As reported by MarylandReporter.com,
SB 134 originally would have cost Maryland $15 million beginning in fiscal year 2017, with a proposed $2.5 million being paid for by the Forest and Park Reserve Fund. But with amendments that limit the scope of the program so only two counties currently qualify, it would cost only $3.5 million, according to Budget and Taxation Committee Chairman Edward Kasemeyer, D-Baltimore and Howard.
“We think Allegany and Garrett have some significant issues and need our help,” Kasemeyer said.
MACo supported SB 134 as introduced as it would serve as an incentive to counties to preserve their State forests, parks and wildlife management areas. These areas are exempt from the local property tax, although counties are still required to provide services from which these lands benefit, including law enforcement, emergency management services, stormwater infrastructure, and roadways.
A program has existed to provide some level of payment to counties with State forest and park lands through revenues derived from these areas, including net revenues from concession operations, but these payments have been reduced significantly over the past several years to balance the State’s budget. As introduced, the Budget Reconciliation and Financing Act of 2015 again reduced these payments by a projected $2.5 million. Senate budget actions would restore these payments in FY 2017 contingent upon the passage of this bill. If SB 134 passes, Allegany and Garrett Counties would receive funding through this new program, and other counties would continue to receive payments through the existing program.
Currently, if the state government owns 10% of forest land in a county, the county receives 25% of the revenues generated on that land, including tourism, concession stands, campsites and even timber harvesting.

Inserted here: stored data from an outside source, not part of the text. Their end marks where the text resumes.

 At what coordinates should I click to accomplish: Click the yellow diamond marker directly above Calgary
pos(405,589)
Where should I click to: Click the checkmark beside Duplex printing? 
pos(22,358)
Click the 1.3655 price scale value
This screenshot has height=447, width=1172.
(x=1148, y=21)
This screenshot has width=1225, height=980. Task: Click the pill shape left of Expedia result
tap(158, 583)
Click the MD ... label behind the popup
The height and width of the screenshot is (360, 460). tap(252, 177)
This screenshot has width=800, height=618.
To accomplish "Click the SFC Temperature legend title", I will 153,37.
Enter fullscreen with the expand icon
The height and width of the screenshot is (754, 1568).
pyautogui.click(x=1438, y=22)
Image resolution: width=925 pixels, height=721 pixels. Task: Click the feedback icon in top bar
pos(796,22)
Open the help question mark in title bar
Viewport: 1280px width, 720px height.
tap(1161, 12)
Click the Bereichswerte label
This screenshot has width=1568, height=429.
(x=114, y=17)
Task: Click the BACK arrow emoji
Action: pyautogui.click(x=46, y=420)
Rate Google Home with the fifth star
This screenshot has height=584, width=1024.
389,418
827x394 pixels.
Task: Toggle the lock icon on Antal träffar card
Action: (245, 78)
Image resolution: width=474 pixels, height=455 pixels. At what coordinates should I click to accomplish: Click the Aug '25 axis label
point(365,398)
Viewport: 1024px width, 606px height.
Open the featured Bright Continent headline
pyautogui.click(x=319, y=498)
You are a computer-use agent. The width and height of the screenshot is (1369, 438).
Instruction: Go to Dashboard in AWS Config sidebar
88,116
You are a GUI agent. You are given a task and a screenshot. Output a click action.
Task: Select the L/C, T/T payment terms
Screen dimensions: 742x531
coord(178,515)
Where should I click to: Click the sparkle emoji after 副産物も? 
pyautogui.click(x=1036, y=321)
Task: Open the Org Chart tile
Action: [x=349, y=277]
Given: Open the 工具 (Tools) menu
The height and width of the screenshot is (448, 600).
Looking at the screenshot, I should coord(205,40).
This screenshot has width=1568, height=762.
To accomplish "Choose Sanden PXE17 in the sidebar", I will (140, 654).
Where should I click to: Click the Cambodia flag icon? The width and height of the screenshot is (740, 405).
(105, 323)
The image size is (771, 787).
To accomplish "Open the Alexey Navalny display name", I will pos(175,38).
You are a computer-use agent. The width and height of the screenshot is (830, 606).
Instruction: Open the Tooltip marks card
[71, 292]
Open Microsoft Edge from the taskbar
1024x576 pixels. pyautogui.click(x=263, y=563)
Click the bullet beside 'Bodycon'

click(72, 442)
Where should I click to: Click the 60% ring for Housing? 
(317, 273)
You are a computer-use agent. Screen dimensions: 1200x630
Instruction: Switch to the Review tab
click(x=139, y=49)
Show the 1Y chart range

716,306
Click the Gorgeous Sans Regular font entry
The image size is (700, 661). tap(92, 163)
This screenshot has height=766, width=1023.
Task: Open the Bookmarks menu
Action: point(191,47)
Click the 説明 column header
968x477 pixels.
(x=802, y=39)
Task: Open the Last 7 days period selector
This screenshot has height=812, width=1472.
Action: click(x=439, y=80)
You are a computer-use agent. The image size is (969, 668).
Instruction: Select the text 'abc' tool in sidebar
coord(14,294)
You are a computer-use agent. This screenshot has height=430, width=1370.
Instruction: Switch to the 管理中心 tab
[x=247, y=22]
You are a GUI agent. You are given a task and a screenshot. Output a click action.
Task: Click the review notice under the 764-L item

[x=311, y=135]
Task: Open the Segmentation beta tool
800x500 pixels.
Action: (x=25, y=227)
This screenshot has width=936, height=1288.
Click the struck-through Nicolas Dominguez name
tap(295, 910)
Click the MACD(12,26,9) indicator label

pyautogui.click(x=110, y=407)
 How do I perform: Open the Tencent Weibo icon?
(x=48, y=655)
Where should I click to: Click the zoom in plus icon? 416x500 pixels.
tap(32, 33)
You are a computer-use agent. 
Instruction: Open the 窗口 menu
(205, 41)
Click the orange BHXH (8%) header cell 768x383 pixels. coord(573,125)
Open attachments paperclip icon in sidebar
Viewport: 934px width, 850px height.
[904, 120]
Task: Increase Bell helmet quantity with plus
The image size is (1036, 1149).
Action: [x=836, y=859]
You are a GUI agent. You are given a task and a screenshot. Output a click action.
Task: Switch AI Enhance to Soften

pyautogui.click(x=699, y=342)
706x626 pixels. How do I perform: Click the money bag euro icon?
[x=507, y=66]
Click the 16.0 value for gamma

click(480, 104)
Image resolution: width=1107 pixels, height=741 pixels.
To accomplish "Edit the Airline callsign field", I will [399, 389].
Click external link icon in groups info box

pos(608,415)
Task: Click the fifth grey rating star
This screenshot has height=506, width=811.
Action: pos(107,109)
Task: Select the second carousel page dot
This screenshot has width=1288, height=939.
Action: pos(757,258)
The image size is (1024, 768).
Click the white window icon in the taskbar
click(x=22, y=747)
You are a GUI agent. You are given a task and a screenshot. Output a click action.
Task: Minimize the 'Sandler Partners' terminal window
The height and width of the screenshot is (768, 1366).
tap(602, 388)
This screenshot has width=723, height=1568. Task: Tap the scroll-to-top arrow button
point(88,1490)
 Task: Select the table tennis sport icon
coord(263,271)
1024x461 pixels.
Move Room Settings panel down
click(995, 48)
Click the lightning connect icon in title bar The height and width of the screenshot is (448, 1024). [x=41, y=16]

“I see this as a fairness issue, one that really helps everyone out…One that really helps out some of these rural areas in the state,” said Bill Sponsor Sen. George Edwards, R-Allegany and Garrett.
According to Edwards, over the last four years, counties have not been receiving payments from revenue generated by concessions.
Now as amended, the bill allows counties to choose to receive 25% of park revenues, or apply to receive $250,000 for 10,000 acres of state land.
This is a “phase-in” incentive and will only apply to counties with a minimum of 60,000 acres. Only Allegany and Garrett counties currently qualify.